Вспомнил я наше первое с тобой музицирование: папа с мамой сидели в столовой, а мы разбирали, а потом исполняли какой-то романс (забыл, какой, но такой славный и широкий); ты старалась вовсю (тебе было 15–16 лет), а я был проникнут каким-то особенным настроением. Я уже много пел, многие мне аккомпанировали, слушали меня большие залы со многими людьми… там мною руководило и чувство гордости, и славы, и известного творчества… а тут было два человека, о которых я и не думал. Я пел только… только для маленькой женщины-ребенка, о которой я мечтал уже тогда странными и туманными грезами и в душу которой я хотел переложить и свои думы, и робкие надежды, и далекую даль неясных еще и мне самому горизонтов… Как это уже было далеко! Как было тогда тихо, уютно и приветливо в большой пустой комнате. А теперь наш старший сын уже подходит к тогдашним твоим годам!
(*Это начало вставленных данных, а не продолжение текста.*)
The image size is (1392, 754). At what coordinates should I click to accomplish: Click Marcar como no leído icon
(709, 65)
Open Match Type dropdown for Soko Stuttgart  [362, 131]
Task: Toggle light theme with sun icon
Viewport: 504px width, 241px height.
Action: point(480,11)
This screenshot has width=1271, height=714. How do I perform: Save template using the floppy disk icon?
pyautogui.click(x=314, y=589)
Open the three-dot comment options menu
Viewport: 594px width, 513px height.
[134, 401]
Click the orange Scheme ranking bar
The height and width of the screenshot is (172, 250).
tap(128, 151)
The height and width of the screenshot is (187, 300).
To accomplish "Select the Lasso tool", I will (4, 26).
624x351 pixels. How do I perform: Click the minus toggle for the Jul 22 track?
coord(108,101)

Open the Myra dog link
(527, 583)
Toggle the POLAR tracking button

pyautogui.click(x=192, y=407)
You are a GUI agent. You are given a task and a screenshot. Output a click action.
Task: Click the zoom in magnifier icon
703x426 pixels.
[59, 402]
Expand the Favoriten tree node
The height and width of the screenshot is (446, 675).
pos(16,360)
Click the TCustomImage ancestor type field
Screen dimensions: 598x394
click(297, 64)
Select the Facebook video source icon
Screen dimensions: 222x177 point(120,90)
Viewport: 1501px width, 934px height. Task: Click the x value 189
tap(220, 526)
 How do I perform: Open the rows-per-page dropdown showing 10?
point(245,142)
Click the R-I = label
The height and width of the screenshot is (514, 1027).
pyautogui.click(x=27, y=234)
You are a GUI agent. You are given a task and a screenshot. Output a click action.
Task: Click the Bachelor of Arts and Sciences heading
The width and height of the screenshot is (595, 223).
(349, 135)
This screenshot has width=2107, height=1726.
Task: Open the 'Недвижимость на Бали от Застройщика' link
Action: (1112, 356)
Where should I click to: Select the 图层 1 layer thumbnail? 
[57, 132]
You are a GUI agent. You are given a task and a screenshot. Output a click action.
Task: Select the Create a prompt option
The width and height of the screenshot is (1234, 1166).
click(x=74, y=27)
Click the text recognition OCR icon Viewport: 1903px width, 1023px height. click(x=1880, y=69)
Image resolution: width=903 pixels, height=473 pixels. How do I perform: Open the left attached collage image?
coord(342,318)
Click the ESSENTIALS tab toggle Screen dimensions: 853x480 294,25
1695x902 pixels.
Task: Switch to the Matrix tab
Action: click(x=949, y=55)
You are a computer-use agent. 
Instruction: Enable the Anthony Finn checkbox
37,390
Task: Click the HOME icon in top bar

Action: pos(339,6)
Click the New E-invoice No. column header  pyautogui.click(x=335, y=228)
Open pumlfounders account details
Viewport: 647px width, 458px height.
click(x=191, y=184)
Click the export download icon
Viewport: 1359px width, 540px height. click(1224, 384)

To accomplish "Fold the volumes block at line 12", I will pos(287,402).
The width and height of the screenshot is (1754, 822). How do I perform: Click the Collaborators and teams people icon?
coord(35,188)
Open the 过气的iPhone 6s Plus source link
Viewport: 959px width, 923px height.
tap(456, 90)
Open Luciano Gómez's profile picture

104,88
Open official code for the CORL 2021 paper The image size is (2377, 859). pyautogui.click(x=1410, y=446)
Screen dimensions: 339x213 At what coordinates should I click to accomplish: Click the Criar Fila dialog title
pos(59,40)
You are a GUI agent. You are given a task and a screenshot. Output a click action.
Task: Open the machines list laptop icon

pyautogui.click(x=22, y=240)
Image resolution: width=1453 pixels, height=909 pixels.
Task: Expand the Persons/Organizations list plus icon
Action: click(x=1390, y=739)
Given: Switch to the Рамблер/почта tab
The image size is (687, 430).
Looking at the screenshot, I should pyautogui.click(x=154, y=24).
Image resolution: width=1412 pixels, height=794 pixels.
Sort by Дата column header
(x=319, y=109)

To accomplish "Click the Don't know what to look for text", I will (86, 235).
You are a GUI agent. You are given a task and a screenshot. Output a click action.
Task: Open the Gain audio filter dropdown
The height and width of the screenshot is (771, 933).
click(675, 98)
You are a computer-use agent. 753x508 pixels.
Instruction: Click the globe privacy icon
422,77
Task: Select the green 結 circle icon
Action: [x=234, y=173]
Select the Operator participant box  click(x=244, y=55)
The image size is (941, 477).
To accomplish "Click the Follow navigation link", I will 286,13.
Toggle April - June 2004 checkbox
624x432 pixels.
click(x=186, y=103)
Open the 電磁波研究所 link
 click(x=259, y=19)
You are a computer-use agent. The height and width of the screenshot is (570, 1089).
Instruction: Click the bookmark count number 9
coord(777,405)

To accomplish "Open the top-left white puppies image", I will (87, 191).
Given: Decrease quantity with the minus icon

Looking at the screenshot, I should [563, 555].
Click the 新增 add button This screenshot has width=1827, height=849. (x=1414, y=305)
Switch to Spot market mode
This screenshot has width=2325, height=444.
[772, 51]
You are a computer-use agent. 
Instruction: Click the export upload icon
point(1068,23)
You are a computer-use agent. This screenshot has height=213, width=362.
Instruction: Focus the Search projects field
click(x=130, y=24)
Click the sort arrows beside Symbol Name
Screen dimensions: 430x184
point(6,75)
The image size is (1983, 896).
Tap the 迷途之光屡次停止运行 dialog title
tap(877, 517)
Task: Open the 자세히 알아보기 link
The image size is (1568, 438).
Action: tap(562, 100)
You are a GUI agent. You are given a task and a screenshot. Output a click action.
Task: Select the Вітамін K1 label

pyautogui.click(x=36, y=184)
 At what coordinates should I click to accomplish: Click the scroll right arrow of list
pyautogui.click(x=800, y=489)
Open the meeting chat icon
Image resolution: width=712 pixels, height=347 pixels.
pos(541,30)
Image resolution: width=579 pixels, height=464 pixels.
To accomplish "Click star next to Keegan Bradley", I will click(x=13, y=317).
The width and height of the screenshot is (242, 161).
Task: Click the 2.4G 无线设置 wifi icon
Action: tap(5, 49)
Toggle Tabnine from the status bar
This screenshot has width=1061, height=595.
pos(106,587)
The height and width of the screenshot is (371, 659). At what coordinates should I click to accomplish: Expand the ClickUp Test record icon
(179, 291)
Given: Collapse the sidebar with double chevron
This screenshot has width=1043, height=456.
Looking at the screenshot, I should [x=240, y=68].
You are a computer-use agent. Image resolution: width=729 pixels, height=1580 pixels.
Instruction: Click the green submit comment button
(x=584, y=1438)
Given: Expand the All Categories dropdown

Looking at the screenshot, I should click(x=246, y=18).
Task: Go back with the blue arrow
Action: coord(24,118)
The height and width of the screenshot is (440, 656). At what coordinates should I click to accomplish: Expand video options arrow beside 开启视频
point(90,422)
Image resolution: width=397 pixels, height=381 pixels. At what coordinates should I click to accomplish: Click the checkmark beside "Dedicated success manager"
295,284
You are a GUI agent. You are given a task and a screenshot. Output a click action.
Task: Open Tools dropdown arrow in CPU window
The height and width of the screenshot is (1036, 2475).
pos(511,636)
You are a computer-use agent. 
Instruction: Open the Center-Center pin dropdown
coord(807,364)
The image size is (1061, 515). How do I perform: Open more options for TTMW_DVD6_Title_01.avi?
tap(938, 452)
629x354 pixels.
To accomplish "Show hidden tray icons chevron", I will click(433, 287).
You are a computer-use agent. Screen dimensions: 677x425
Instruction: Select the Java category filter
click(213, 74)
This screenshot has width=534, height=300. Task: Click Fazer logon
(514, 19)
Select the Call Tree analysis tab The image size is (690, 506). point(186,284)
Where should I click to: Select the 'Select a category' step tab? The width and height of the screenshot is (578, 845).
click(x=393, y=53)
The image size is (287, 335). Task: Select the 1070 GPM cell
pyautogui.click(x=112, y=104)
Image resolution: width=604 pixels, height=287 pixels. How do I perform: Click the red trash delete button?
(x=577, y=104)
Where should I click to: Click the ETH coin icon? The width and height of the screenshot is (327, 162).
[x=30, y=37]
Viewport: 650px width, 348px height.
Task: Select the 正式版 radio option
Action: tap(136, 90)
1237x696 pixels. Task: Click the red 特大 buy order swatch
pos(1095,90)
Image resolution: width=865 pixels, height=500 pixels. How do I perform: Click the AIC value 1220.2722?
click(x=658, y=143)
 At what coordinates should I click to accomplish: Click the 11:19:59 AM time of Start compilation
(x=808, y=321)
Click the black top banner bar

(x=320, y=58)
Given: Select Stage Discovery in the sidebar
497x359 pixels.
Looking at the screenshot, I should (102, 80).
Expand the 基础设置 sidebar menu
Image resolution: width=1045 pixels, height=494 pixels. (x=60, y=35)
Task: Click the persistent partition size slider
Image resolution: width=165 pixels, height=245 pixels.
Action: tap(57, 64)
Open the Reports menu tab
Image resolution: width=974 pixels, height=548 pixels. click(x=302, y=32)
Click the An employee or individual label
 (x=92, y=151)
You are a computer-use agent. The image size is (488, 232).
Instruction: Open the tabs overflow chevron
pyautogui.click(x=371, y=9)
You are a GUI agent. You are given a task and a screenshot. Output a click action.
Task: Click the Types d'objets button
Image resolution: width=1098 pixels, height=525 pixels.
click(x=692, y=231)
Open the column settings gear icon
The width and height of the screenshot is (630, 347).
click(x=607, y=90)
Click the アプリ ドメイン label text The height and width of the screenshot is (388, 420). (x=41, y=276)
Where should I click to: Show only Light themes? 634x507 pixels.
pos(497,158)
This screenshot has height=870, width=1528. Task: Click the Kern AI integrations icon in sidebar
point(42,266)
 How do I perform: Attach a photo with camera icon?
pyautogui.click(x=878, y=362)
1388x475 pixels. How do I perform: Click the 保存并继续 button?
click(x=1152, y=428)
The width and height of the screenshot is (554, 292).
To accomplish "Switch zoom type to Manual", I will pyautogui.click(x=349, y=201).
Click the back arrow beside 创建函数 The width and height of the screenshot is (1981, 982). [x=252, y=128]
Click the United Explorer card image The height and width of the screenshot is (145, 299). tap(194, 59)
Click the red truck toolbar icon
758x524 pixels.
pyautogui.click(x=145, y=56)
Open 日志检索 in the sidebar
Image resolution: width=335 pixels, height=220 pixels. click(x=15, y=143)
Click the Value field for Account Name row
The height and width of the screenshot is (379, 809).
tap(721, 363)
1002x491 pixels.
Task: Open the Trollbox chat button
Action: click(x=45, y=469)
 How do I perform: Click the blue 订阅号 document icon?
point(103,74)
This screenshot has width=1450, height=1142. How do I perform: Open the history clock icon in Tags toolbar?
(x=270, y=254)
Вспоминал я еще более раннее время, когда мне аккомпанировал адъютант (забыл имя…), но тогда я тебя помню слишком смутно… и если я и могу вызвать твой образ, то только с усилием… Так ходил я и плавал мыслями в прошлом, пока не стало темнеть и не стал накрапывать снег, заметая даль и делая темноту более густою… Прошли мимо две собаки, одна повела на меня мордой и, не найдя во мне ничего интересного, пошла дальше; прошли три солдата из бани… К крепости (тут что-то вроде фортика) подкрались четыре мальчика и собирались что-то делать (вероятно, красть дрова), но, увидя меня, подались прочь. Кругом меня уже была ночь, стали уставать ноги, воспоминания стали отлетать, как испуганные птицы, и я тихо пошел домой… Я по тебе начинаю тосковать, только этим я и объясняю такие далекие переживания. И странно, что, по-видимому, я от тебя сумел тогда накрепко схоронить свою любовь… Почему, что меня побуждало, не знаю… но что-то внутри повелительно шептало эту мысль… Ах, это прошлое! Полное и яду, и сладости, и трепета сомнений, и закопанной глубоко-глубоко гордости! Давай, моя голубка, твою головку и губки, а также малых наших, я вас всех обниму, расцелую и благословлю.